On the occasion of Malcolm X’s birthday

by Ken Sehested

There was a period of years, decades ago, when I experienced a crippling sense of personal shame and social despair when realizing my own complicity in systemic racism. The shame wasn’t because I had enslaved anyone; or had committed blatant acts of discrimination.

It was because I realized how clueless I was. And if I was this clueless in this regard, chances were I was equally clueless about a whole range of other forms of unconscious bias.

Simultaneously I feared that the same applied to larger society, that we as a people were also structurally complicit, trapped in a naiveté that prevented us seeing the truth about our wounded history that continues to color current behavior.

There came a time, though, when, in quick succession, I came across quotes from three of my heroes that bore me up from the sloughs of shame and despair.

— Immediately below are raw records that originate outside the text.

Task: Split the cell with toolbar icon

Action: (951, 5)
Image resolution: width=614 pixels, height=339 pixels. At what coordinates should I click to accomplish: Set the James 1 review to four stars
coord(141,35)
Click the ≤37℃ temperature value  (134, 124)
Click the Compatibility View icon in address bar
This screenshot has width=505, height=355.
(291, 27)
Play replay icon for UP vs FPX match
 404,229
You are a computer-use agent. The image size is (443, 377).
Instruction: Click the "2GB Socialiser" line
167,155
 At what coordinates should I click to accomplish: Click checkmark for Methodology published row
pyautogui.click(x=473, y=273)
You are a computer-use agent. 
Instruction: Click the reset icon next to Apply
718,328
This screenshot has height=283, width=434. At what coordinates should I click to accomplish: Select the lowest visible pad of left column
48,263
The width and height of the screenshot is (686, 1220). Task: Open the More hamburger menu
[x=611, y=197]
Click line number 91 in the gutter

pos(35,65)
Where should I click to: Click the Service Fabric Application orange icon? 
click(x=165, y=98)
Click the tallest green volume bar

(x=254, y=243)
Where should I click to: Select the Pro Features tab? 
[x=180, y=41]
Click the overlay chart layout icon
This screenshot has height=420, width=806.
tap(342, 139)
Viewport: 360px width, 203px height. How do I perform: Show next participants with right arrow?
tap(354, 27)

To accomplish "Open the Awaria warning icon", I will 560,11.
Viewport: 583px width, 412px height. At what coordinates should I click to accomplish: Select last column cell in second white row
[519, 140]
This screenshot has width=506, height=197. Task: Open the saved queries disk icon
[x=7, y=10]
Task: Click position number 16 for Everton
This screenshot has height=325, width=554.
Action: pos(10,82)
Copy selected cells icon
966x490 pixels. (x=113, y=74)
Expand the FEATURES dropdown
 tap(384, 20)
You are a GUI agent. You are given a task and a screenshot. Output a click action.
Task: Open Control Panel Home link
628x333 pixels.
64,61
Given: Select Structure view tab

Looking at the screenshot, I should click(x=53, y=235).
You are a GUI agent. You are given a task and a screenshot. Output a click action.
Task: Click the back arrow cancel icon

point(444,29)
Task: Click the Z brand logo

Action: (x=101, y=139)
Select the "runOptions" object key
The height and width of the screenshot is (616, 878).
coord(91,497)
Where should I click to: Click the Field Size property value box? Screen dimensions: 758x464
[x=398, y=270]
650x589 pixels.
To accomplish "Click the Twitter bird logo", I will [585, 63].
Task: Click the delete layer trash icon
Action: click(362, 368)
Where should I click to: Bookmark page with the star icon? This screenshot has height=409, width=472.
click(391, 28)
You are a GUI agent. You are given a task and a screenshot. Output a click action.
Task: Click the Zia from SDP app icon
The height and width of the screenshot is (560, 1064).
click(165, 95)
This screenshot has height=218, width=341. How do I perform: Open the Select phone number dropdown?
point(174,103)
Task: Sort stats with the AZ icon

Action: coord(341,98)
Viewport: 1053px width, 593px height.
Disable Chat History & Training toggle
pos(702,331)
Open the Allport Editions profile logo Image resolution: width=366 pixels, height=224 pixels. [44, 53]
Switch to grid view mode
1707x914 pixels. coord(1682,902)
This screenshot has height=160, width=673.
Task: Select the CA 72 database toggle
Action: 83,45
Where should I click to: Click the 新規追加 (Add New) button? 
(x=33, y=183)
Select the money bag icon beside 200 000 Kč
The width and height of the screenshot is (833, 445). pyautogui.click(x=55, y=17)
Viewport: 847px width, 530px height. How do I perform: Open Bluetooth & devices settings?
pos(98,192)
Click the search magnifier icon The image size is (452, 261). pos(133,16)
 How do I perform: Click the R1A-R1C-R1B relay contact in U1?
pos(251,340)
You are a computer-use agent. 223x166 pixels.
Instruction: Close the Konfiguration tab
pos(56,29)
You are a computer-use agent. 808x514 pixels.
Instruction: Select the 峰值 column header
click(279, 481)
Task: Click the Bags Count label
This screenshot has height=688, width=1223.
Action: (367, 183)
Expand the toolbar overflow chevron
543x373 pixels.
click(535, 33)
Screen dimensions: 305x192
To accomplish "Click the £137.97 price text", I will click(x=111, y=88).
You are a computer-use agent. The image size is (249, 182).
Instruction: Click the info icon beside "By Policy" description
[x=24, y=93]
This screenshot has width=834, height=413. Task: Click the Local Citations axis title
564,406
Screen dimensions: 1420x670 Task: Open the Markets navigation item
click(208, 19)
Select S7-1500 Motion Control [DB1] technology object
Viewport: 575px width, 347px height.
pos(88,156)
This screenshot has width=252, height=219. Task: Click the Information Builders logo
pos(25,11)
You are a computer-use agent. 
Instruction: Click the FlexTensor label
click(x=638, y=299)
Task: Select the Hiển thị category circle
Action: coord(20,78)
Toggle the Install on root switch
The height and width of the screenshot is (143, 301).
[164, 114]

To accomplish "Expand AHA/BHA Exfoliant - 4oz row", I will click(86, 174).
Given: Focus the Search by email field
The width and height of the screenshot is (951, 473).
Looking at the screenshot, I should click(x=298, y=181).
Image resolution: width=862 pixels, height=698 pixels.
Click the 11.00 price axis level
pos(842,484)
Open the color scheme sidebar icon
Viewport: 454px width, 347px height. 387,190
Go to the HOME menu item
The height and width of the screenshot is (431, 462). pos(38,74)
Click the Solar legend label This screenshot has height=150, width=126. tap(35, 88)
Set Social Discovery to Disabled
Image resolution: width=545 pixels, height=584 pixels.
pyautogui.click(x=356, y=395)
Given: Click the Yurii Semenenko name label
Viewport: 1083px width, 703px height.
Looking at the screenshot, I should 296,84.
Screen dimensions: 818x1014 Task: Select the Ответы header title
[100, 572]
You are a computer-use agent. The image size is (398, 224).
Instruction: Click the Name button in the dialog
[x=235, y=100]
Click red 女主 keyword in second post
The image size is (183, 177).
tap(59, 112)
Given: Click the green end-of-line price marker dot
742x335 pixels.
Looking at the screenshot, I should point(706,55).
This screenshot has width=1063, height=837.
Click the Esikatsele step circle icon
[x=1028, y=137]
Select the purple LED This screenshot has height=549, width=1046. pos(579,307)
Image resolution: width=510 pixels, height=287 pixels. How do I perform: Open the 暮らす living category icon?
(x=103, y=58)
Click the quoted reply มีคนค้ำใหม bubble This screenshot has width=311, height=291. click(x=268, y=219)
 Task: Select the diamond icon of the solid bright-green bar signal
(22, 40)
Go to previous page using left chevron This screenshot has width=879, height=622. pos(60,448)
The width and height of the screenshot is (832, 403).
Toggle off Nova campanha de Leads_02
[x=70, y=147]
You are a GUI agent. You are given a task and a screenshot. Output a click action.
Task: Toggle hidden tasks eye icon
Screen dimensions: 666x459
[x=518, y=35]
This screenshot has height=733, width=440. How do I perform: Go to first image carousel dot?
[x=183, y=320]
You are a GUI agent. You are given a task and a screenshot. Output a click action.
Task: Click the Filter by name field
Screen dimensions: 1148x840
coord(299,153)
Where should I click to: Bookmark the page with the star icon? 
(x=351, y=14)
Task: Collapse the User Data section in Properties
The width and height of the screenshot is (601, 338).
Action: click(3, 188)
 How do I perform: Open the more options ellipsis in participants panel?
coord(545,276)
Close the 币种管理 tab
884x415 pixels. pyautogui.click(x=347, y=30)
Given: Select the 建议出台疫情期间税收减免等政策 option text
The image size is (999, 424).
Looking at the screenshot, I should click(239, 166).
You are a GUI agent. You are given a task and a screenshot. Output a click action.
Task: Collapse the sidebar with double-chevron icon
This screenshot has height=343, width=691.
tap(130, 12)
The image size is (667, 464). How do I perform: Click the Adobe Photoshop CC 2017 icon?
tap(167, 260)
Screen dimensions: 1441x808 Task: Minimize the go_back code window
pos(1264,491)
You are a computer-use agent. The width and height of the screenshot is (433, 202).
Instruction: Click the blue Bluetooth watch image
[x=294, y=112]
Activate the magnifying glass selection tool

Not to make me innocent, but to allow me to be responsible, able-to-respond, freed from humiliation’s disabling power to move forward with courage and perseverance for the work of repair.

The first liberating quote is from James Baldwin, writing in “My Dungeon Shook: Letter to My Nephew on the One Hundredth Anniversary of the Emancipation.”

“There is no reason for you to try to become like white people and there is no basis whatever for their impertinent assumption that they must accept you. The really terrible thing, old buddy, is that you must accept them. And I mean that very seriously. You must accept them and accept them with love. For those innocent people have no other hope. They are, in effect, still trapped in a history which they do not understand; and until they understand it, they cannot be released from it.”

The second quote is from Maya Angelou.

“Forgive yourself for not knowing what you didn’t know before you learned it,” and “Do the best you can until you know better. Then when you know better, do better.”

Finally, one from Malcolm X himself.

“Don’t be in such a hurry to condemn a person because he doesn’t do what you do, or think as you think. There was a time when you didn’t know what you know today.”

Each of these are grace notes, hopeful disclosures, stemming from the pivotal word embraced by people of faith: Repentance is not for punishment but for the power of beginning again. Not with a clean slate—we will ever bear our scars. And certainly not as a one-off occasion: Penitential living is a daily commitment and a life long process.

But the goodness of the Good News is that we can begin again, we can orient ourselves and our society toward the holiness which radiates neighborliness, restoring right relations and just kinship and social policies, knitting together the warp of Heaven with the woof of Earth.

Only by such grace-impelled, hope-provoked work—and it is laborious, sometimes sweaty, difficult, persevering, frustrating work—can we be saved.